---------- KUTIPAN TERPILIH ----------
Upaya Revitalisasi Musik Wayang Sasak: Menjaga Nada Tradisi di Era Modern
Suara suling yang merdu dan nyaring mengalun di Sanggar Tari Taman Budaya Nusa Tenggara Barat, membangkitkan nuansa tradisi yang perlahan tergerus oleh arus zaman. Di tengah alunan tersebut, seorang seniman sepuh, Amaq Su, dengan cekatan memainkan suling Wayang Sasak berukuran sekitar 70 sentimeter. Jemarinya yang keriput menari di atas lubang suling, mengiringi lantunan tembang dari Dalang Wayang Sasak, Safwan, dalam sebuah forum bertajuk “Memetakan Nada Nada Musik Wayang Sasak dengan Sistem Pelarasan Microtones”.
Amaq Su adalah salah satu personel senior dari kelompok musik Wayang Sasak Lombok. Puluhan tahun ia mengabdikan diri di balik layar pertunjukan, menjaga keberlangsungan seni pertunjukan tradisional ini. Namun, sore itu terasa berbeda. Ia tampak sedikit canggung saat mencoba menyelaraskan suara suling tradisionalnya dengan iringan gitar modern yang dimainkan oleh Adya Amru Hidayat, seorang peneliti musik yang tengah mempresentasikan hasil risetnya.
----------
_TUJUAN TUGAS_
Tuliskan kembali bagian kutipan tentang musik Wayang Sasak di atas, dari "Amaq Su adalah" sampai "mempresentasikan hasil risetnya.", tanpa mengubah satu huruf pun. Baris-baris di bawah ini tidak berhubungan dengan kutipan tentang musik Wayang Sasak di atas.
---------- DATA TERSIMPAN ----------
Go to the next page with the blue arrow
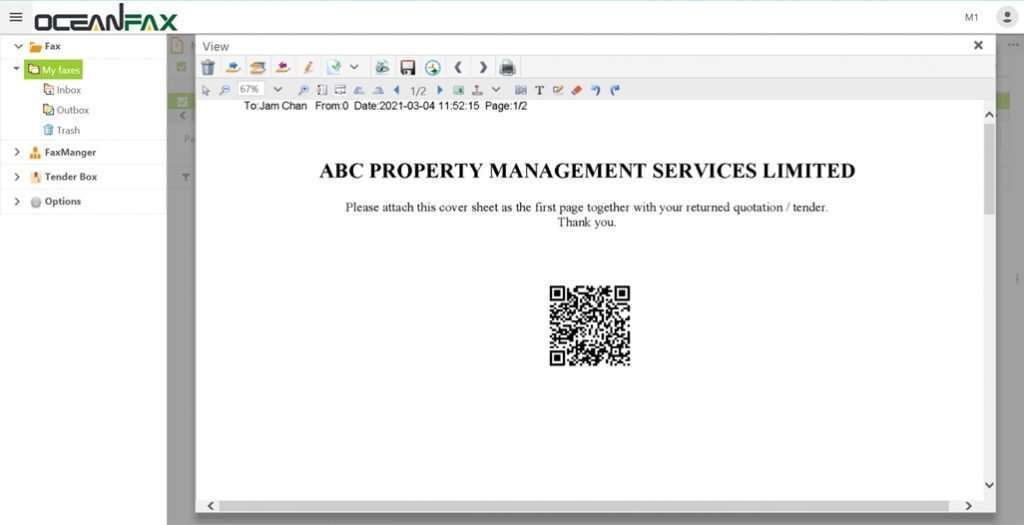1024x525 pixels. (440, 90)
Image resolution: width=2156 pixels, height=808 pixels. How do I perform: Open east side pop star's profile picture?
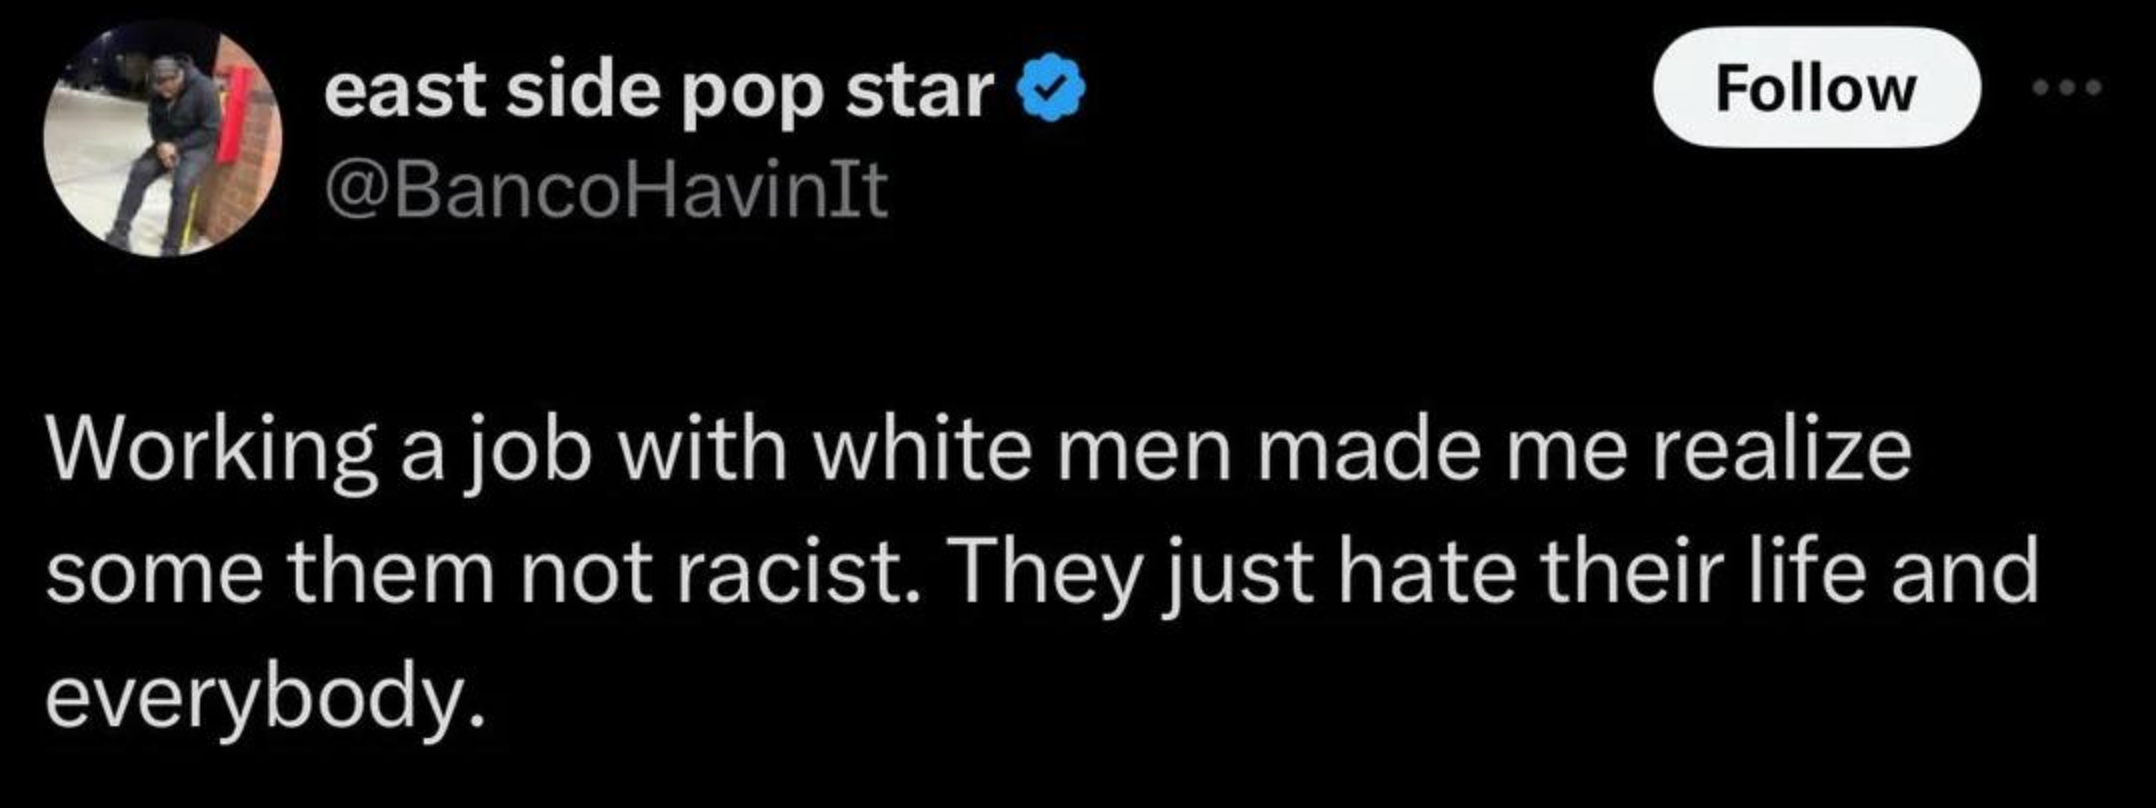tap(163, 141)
----------
_KELUARAN LENGKAP_
Amaq Su adalah salah satu personel senior dari kelompok musik Wayang Sasak Lombok. Puluhan tahun ia mengabdikan diri di balik layar pertunjukan, menjaga keberlangsungan seni pertunjukan tradisional ini. Namun, sore itu terasa berbeda. Ia tampak sedikit canggung saat mencoba menyelaraskan suara suling tradisionalnya dengan iringan gitar modern yang dimainkan oleh Adya Amru Hidayat, seorang peneliti musik yang tengah mempresentasikan hasil risetnya.